24 Jun
And just like that, the Shaquille O’Neal era of Maricopa County law enforcement has ended.
After O’Neal lambasted Kobe Bryant in a “freestyle” rap, in which the word “nigga” was used, Maricopa County sheriff Joe Arpaio stripped O’Neal of his ceremonial honors.
The whole situation is ridiculous. Shaq was about as much of a cop as I am a seven-foot NBA center.
23 Jun
Kobe Bryant, Jason Kidd, Dwayne Wade, LeBron James, Carmelo Anthony, Tayshaun Prince, Carlos Boozer, Chris Bosh, Chris Paul, Dwight Howard, Michael Redd, Deron Williams.
Those would be the names of your coming US Olympic basketball team. Oddly absent would be a single Celtic, which will surely cause outrage on the East Coast. But let’s hope this bunch can right the US tradition of gold, as nothing else is deemed acceptable.
18 Jun
So take my 10-15 point prediction and stack a heap of whooping on top and you’ve got the result from Boston.
Los Angeles was downed 131-92 in the biggest clinching game mop-job in the history of the NBA Finals. Paul Pierce took home MVP, and the Celtics now hang their first banner since 1986. The parade will be held Thursday morning in Bean Town.
17 Jun
In about 30 minutes, Game 6 of the NBA Finals will be under way, and let me tell you, the Lakers are going down. Boston’s gonna win by 10-15, and Kobe’s going to have a long and lonely flight back to LA.
11 Jun
According to Tim Donaghy, who is a total douche and is facing a possible 25 years in prison for altering the outcome of games he officiated, is now saying that the infamous game 6 of the western conference finals in which the Los Angeles Lakers narrowly beat the upstart Sacramento Kings due in no small part to some of the worst officiating evar seen by anyone EVAR was in fact a screw job planned by the referees officiating that game.
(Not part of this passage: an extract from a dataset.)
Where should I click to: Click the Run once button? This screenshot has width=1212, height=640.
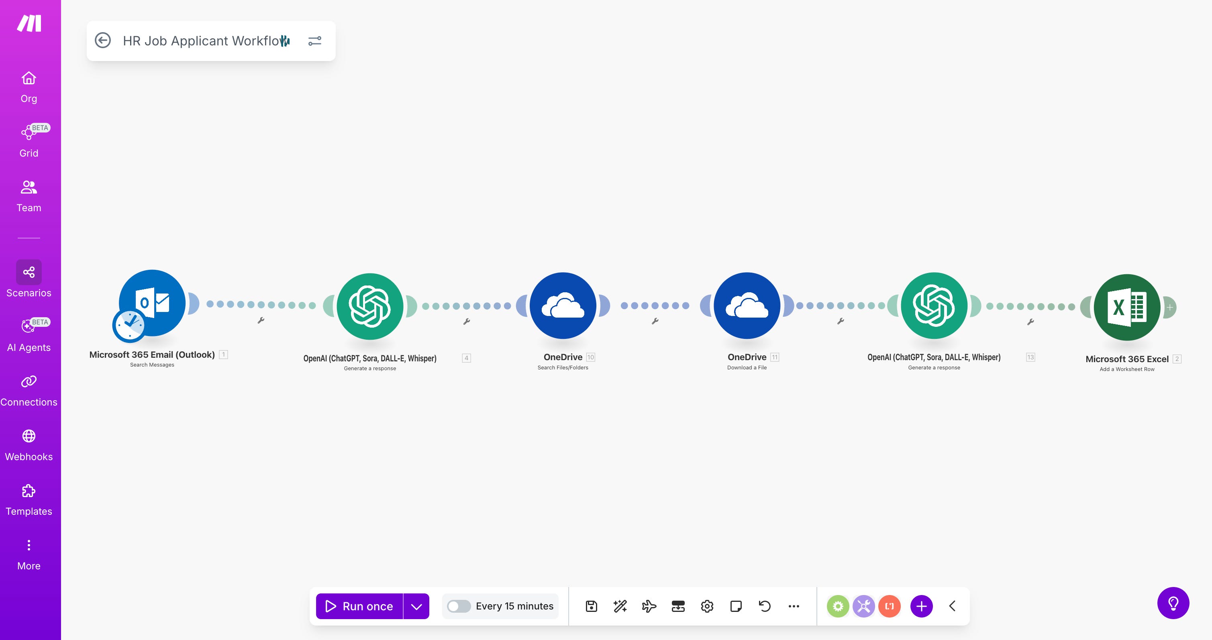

According to documents submitted by Donaghy’s lawyers:
“Referees A, F and G were officiating a playoff series between Teams 5 and 6 in May of 2002. It was the sixth game of a seven-game series, and a Team 5 victory that night would have ended the series. However, Tim learned from Referee A that Referees A and F wanted to extend the series to seven games. Tim knew referees A and F to be ‘company men,’ always acting in the interest of the NBA, and that night, it was in the NBA’s interest to add another game to the series. Referees A and F heavily favored Team 6. Personal fouls [resulting in obviously injured players] were ignored even when they occurred in full view of the referees. Conversely, the referees called made-up fouls on Team 5 in order to give additional free throw opportunities for Team 6. Their foul-calling also led to the ejection of two Team 5 players. The referees’ favoring of Team 6 led to that team’s victory that night, and Team 6 came back from behind to win that series.
I’m not a Kings fan or anything, but when I first read this my reaction was the same as former Kings player (and one of the players that fouled out during that game) Scott Pollard - “I KNEW IT!” That one call when Mike Bibby got elbowed in the grill and got whistled for the foul was too unreal to believe that everything was on the up and up.
Granted, Donaghy would try to say anything to get his ass out of jail sooner, and he is going out of his way to try and rat out every single person he can in exchange for leniency, but this is the one thing that he has said during his arrest that I believe.
But he’s still a waste of skin.
6 Jun
Here’s my take: Paul Pierce was grandstanding last night, plain and simple.
For those that missed it, the Celtic star went down in a heap late in the game, clutching his knee as if he’d been hit by a car. After being carried off the court, Pierce emerged minutes later to a standing ovation, and led the way for a Game 1 Celtics victory over LA.
You know, I’m sure his knee does hurt, but I’m not buying into the drama of it all. This is right up there with Curt Schilling and the bloody sock. Boston fans can yap all they want, forming heroics out of what should simply be a part of the game. It’s just a bunch of sensationalized bullshit. If Pierce winds getting an MRI in the off-season which shows severe damage and tears, I’ll be the one eating crow. But until that time, Paul Pierce is a faker. Willis Reed? Fucking forget about it.